# EXERCISE PROMPT
Pull every line holding the word "agent" out of the data and copy it.

Stored data entries

|---|

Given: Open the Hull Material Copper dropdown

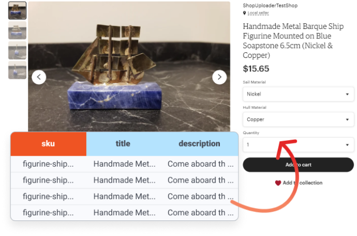Looking at the screenshot, I should point(298,120).
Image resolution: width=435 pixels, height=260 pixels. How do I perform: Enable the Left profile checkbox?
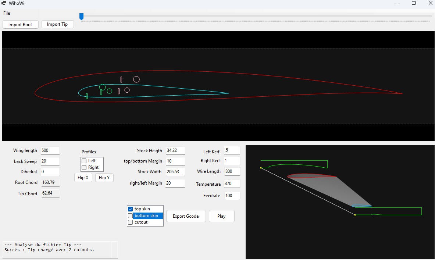pyautogui.click(x=84, y=161)
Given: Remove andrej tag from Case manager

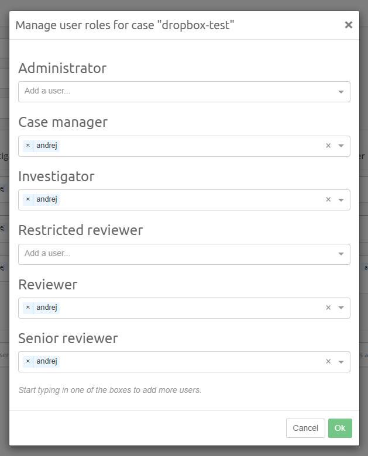Looking at the screenshot, I should point(27,146).
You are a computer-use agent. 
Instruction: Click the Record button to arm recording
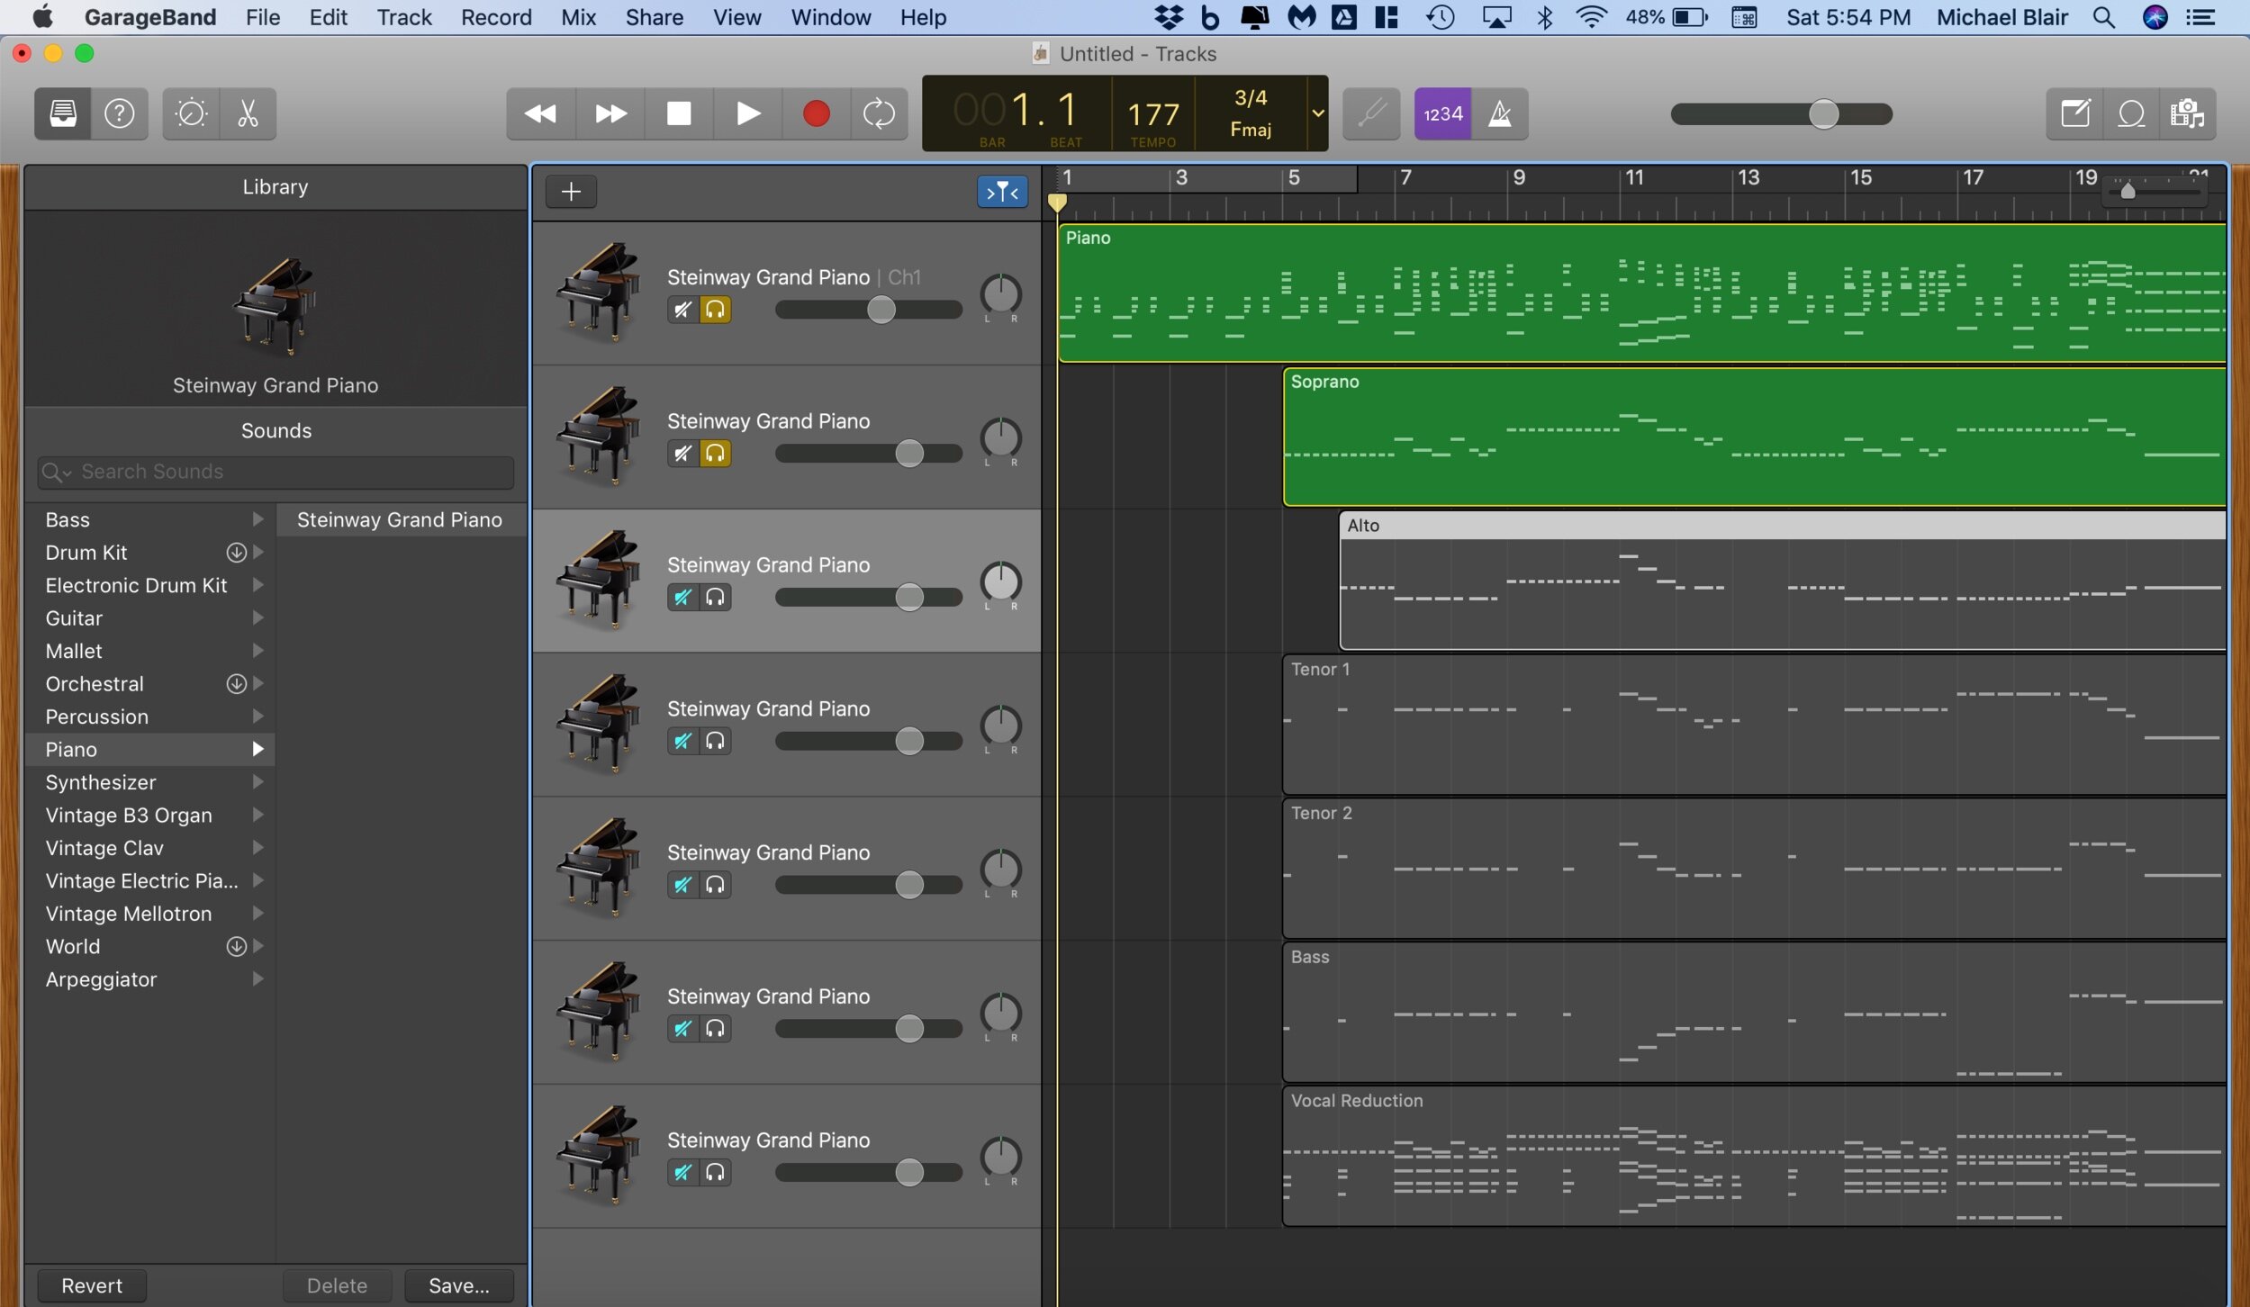pos(812,112)
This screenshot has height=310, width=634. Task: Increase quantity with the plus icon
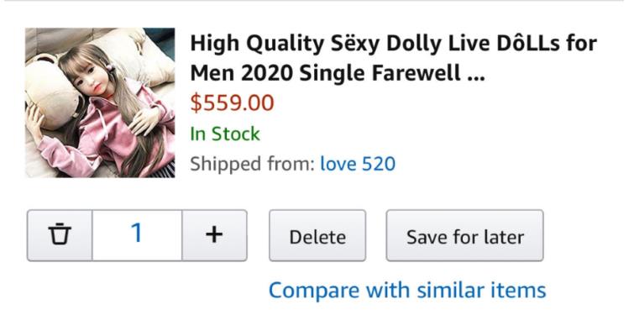click(x=214, y=235)
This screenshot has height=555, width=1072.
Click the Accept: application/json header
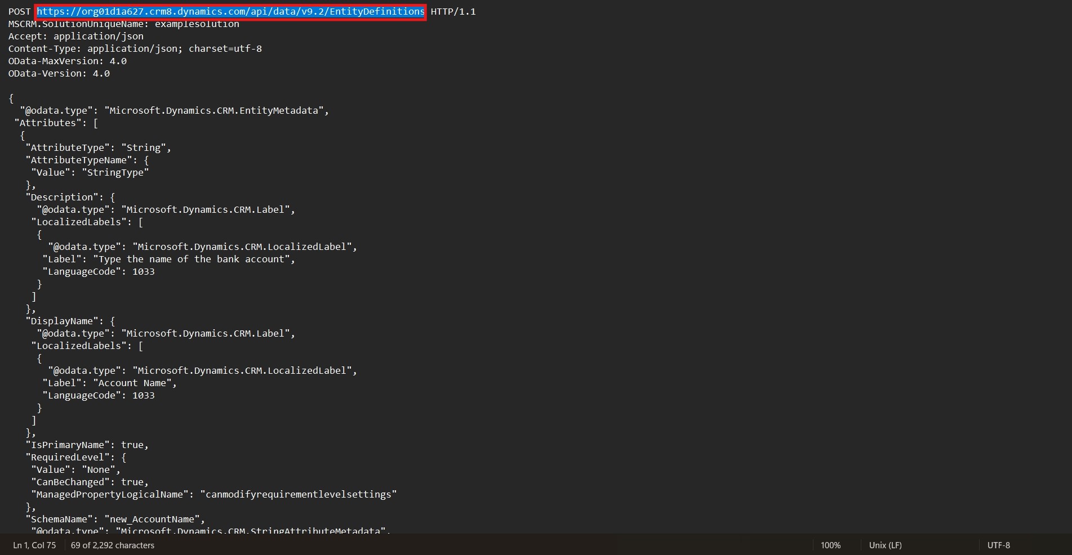pos(75,36)
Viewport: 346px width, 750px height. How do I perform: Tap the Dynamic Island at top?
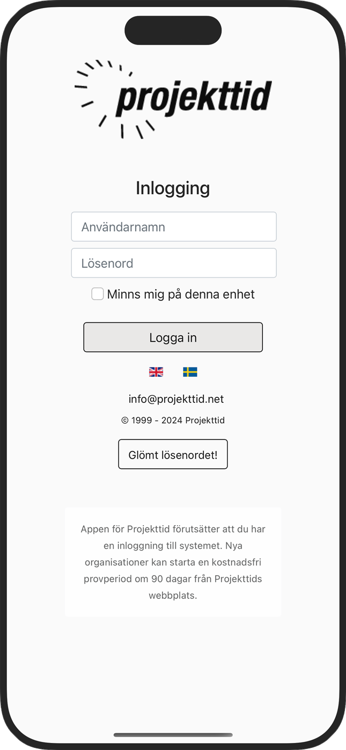173,31
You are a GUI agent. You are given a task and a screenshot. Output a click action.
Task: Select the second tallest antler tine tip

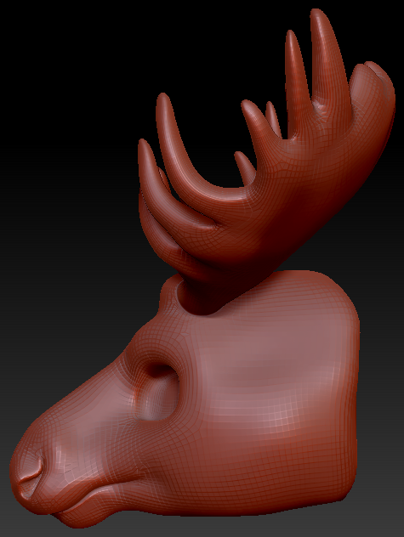point(291,37)
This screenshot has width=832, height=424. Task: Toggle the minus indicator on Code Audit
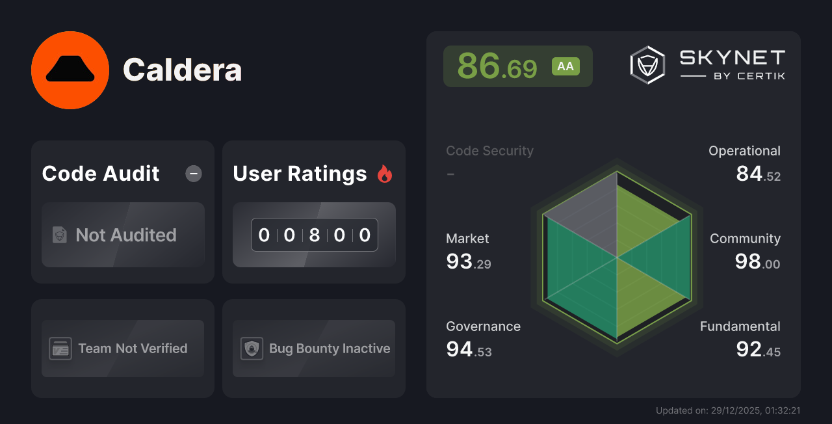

|---|

# RESPONSE TO THIS EXERCISE
You are a computer-use agent. 
You are a GUI agent. You are given a task and a screenshot. Output a click action.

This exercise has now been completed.